## WORK REQUIRED
What you return should be every line below, word for word, and none of the images.

## ENTRIES PROVIDED
-*-

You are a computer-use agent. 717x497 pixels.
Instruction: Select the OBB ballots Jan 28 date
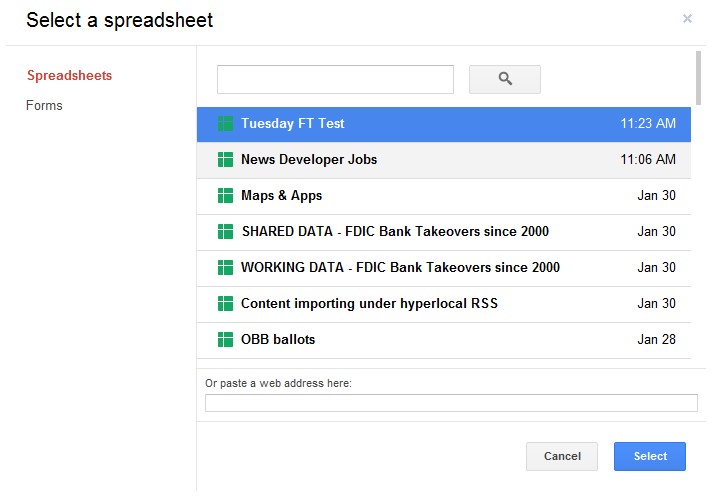656,340
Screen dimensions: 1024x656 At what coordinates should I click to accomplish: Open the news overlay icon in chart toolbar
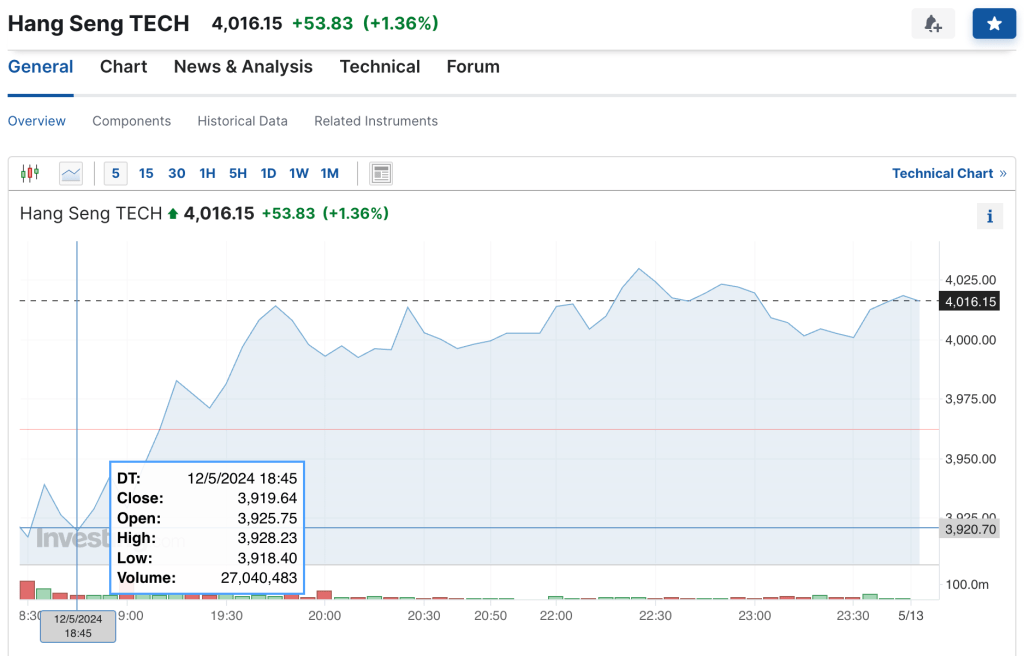click(381, 173)
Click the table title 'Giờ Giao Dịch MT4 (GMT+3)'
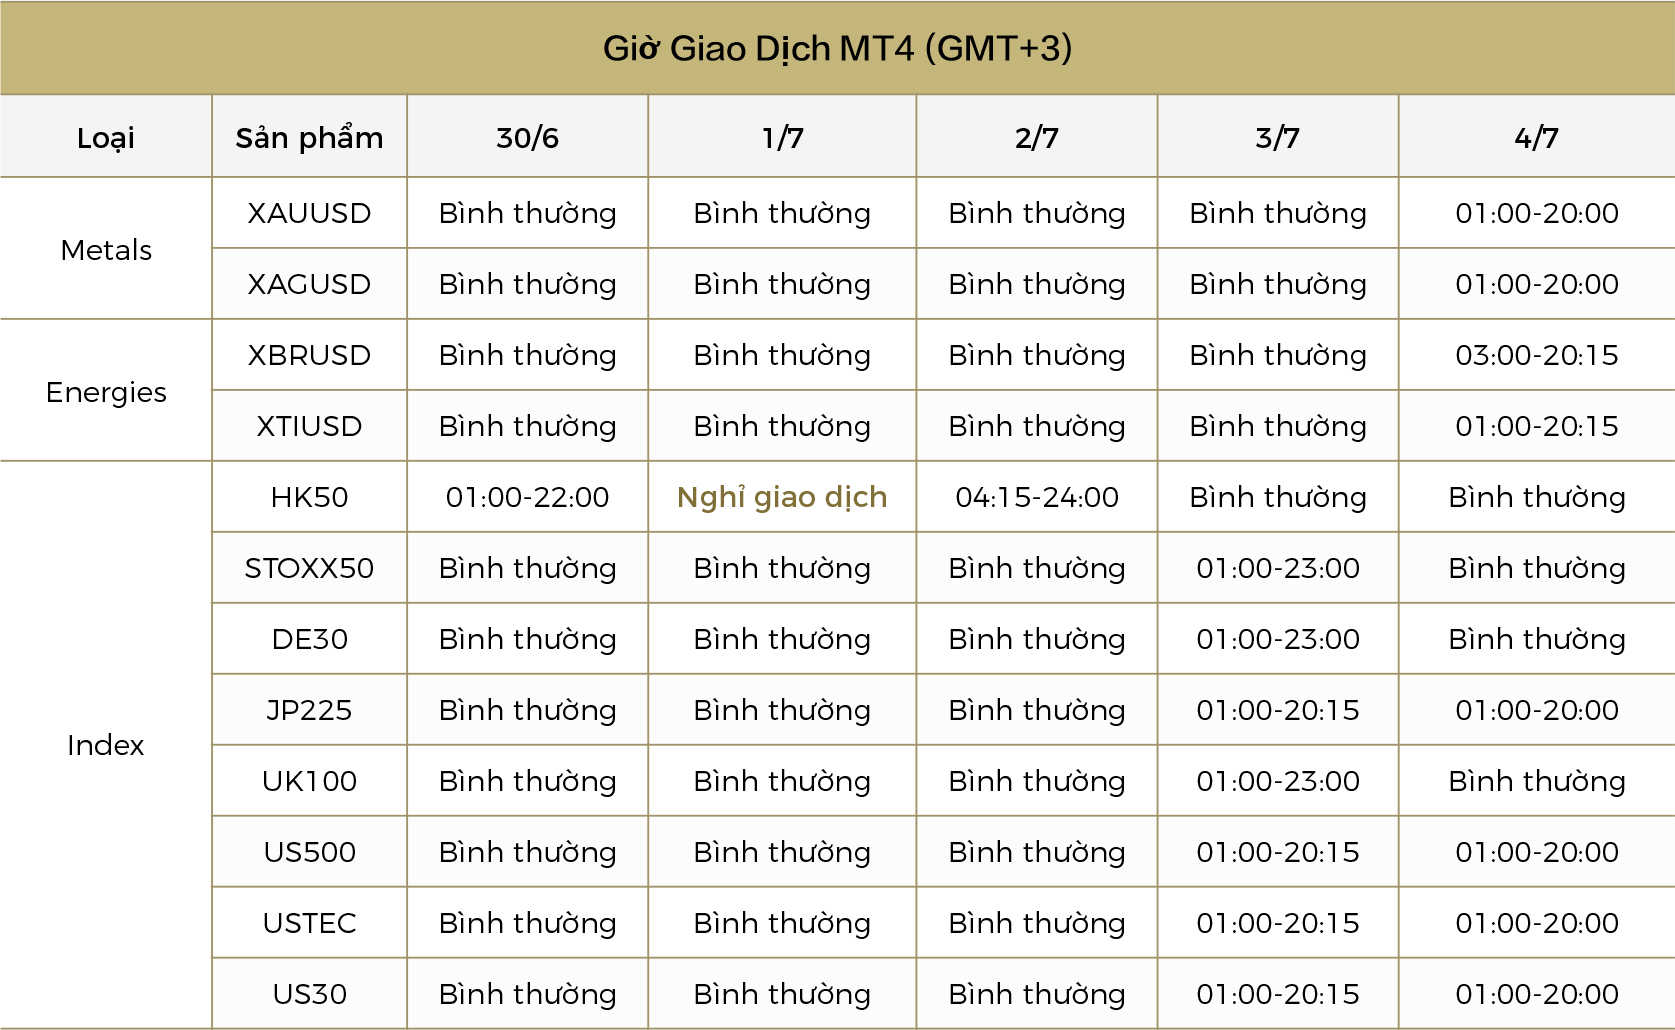Viewport: 1675px width, 1030px height. [837, 48]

-*-

## TASK SOLUTION
You are a computer-use agent. 717x497 pixels.
Instruction: Select the OBB ballots Jan 28 date
656,340
Screen dimensions: 1024x656 At what coordinates should I click to accomplish: Open the news overlay icon in chart toolbar
click(381, 173)
Click the table title 'Giờ Giao Dịch MT4 (GMT+3)'
Viewport: 1675px width, 1030px height. [837, 48]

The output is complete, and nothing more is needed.